深度线索优先级反映深度线索的级别高低,例如有4个深度线索:A、B、C、D,则按深度线索优先级从高到低的顺序可以排序为:A、B、C、D,表示深度线索优先级A>B>C>D。深度线索可用度反映深度线索的可用程度,可以是一个百分比的概念,仍假设有4个深度线索:A、B、C、D,则深度线索可用度可以是:A为90%、B为50%、C为30%、D为10%。在分割后的2D图像中进行深度线索提取及深度赋值时,深度线索优先级和深度线索可用度可以单独应用,也可以结合应用。下面以单独应用深度线索优先级为例来具体说明。
常用的深度线索包括:双目视差、运动、离焦、焦点、人影、线性透视、大气散射、阴影、纹理图案、双边对称格局、闭塞、统计模式等。
假设将一些深度线索定义为:
DI-A,DI-B,DI-C,DI-D,DI-E,DI-F,DI-G,DI-H;
对于图像帧1,可能的深度线索优先级顺序为:
DI-B,DI-A,DI-C,DI-D,DI-H,DI-F,DI-E,DI-G;
对于图像帧2,可能的深度线索优先级顺序为:
DI-H,DI-A,DI-C,DI-E,DI-F,DI-B,DI-D,DI-G;
如果两种深度线索搜索并赋值的结果相同或类似,则是一个确认或者修正;如果两种深度线索搜索并赋值的结果相反,则采用优先级高的结果,放弃优先级低的结果。
具体实施时,将合成深度图与分割后的2D图像相结合,分别产生左眼图像和右眼图像,二者即为3D立体图像对。

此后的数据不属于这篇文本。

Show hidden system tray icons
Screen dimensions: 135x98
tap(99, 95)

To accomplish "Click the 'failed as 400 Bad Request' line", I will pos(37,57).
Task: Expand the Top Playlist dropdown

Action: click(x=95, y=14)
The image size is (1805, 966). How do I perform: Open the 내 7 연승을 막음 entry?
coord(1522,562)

具体实施时,将合成深度图与分割后的2D图像相结合,产生3D图像对,可以包括:
将分割后的2D图像中的物体进行平移操作,其中平移量根据如下公式获得:
Parallax=B/2*(1-depth_value/255);
其中Parallax为平移量,B为人双眼之间的平均距离,depth_value为以8位灰度值表示的深度值。该平移操作的几何关系可以如图3所示。
具体实施时,可以将产生的3D立体图像对进行多种应用处理,例如,将3D立体图像对进行红蓝处理、Sensio(左右拼接)3D处理、Side-By-Side(左右拼接2D)处理、Line-by-Line(隔行拼接)处理、Top-bottom(上下拼接)处理其中之一或任意组合。

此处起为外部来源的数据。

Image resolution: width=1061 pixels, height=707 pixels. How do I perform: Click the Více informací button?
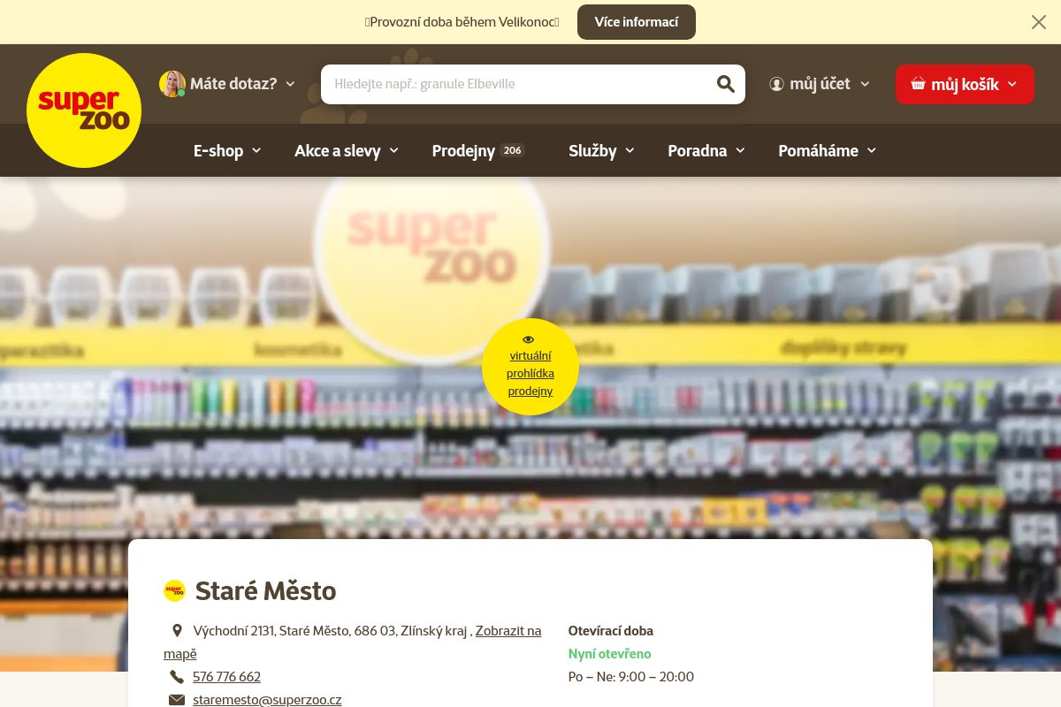pyautogui.click(x=636, y=22)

另外,发明人考虑到现有技术的2D转3D方法还由于没有很好的处理不同角度物体的遮挡问题,会造成图像中的“内容真空”,故在本发明实施例中将产生的3D立体图像对进行遮挡处理,具体包括:将3D立体图像对进行填充与模糊处理,从而保证了图像的完整性与最大的3D立体效果。
图4为本发明实施例中数字内容的2D转3D的方法示意图。如图4所示,本发明实施例中,将原始2D图像进行图像分割,产生分割后的2D图像;在分割后的2D图像中进行深度线索提取及深度赋值,产生全局深度图;将分割后的2D图像进行3D建模,产生3D建模后的图像;在3D建模后的图像中进行深度线索提取及深度赋值,产生局部深度图;进行深度合成,将全局深度图与局部深度图相结合,产生合成深度图;将合成深度图与分割后的2D图像相结合,产生视差图(3D立体图像对);还进行遮挡处理,即将3D立体图像对进行填充与模糊处理,产生填充与模糊处理后的视差图(3D立体图像对)。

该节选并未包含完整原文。